3D print giant Stratasys announced their financial results for the first quarter of 2017, and things are about the same.
The company reported revenue slightly less than the corresponding quarter in 2016, at USD$163.2M, from USD$167.9M. That’s about flat, but certainly not the big growth that some expect to see.
As for profit, Stratasys reported a GAAP loss of almost USD$14M, which turns out to be a dramatic improvement over the 2016Q1’s USD$23.1M loss. But it’s still a loss.
So what’s going on here? Why has Stratasys remained more or less flat, financially, for so many quarters?
Is it because there is increasing competition? Disinterest from potential customers? Poor products?
I think their products are fine, and they do indeed suffer from some level of competition from new, less expensive entrants. But I don’t think Stratasys is too concerned about it.

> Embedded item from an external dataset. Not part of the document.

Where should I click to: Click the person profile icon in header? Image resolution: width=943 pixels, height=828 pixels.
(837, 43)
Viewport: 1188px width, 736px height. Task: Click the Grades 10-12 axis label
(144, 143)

Why? There are two reasons.
One reason is that it appears the company is slowly making a shift to manufacturing systems from prototyping systems. They clearly make the bulk of their income today on prototyping systems, as they have for decades. However, that could be changing in the future.
Their recent announcements all orbit around the notion of using 3D print technology for producing end-use products and parts, and less about traditional prototyping.

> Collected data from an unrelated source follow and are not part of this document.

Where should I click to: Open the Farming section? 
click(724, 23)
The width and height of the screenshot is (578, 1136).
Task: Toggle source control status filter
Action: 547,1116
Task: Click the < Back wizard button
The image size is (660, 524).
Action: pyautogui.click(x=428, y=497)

In particular the recent demonstration machines they’ve announced fall specifically in this realm. They are trying to remake their product line to enable tapping into that monstrous USD$12 Trillion manufacturing market. Their resources are focused on that change, and that’s why we don’t see significant change in current product lines.

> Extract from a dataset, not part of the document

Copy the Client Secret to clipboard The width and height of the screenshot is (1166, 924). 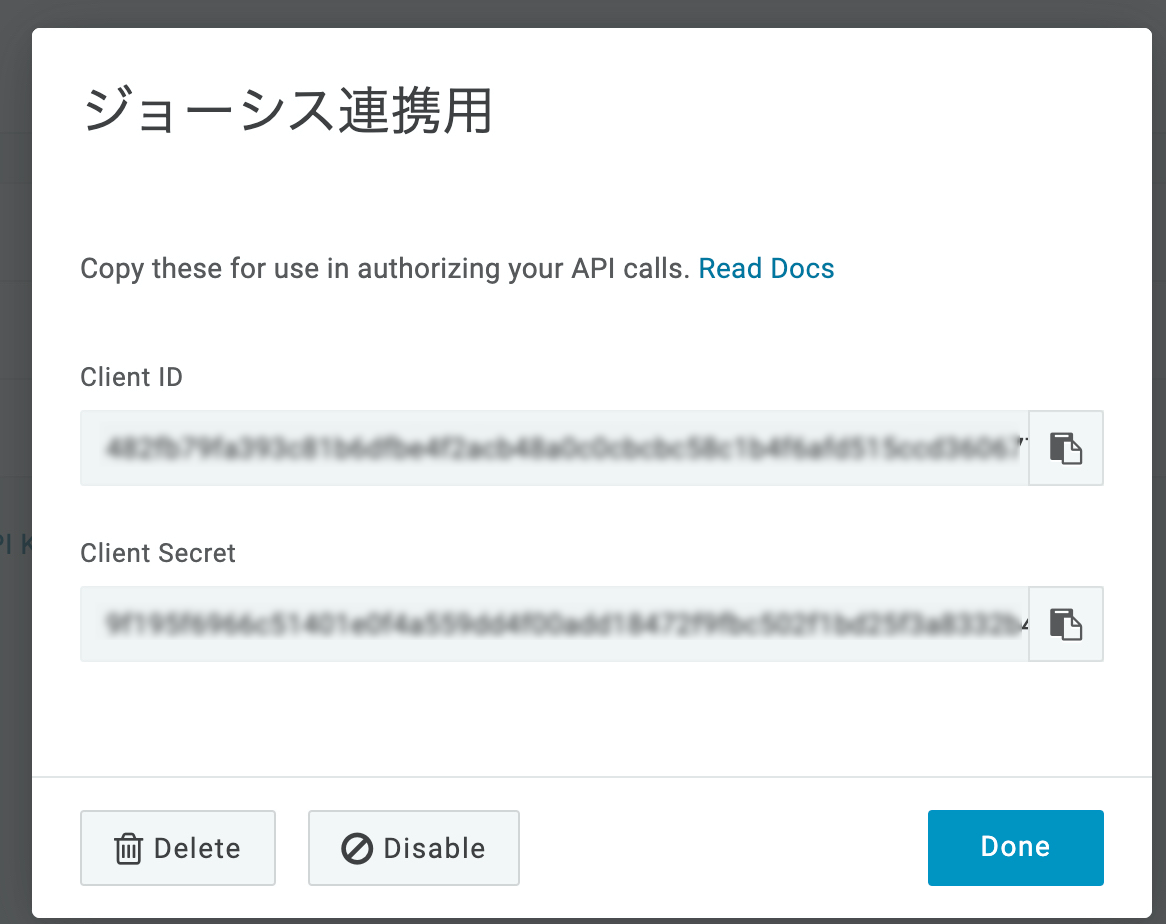pyautogui.click(x=1065, y=623)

So I see their current actions as a kind of holding action while they make that conversion. Once they gain a foothold in manufacturing, then we will see their financials change dramatically.
But there is one more reason they may not be too concerned: they currently hold USD$297M in cash and equivalents. Thus, if they are incurring a USD$14M loss each quarter, they can burn off that stash for more than five years before starting to hurt.
And five years sounds about right for switching your product line, doesn’t it?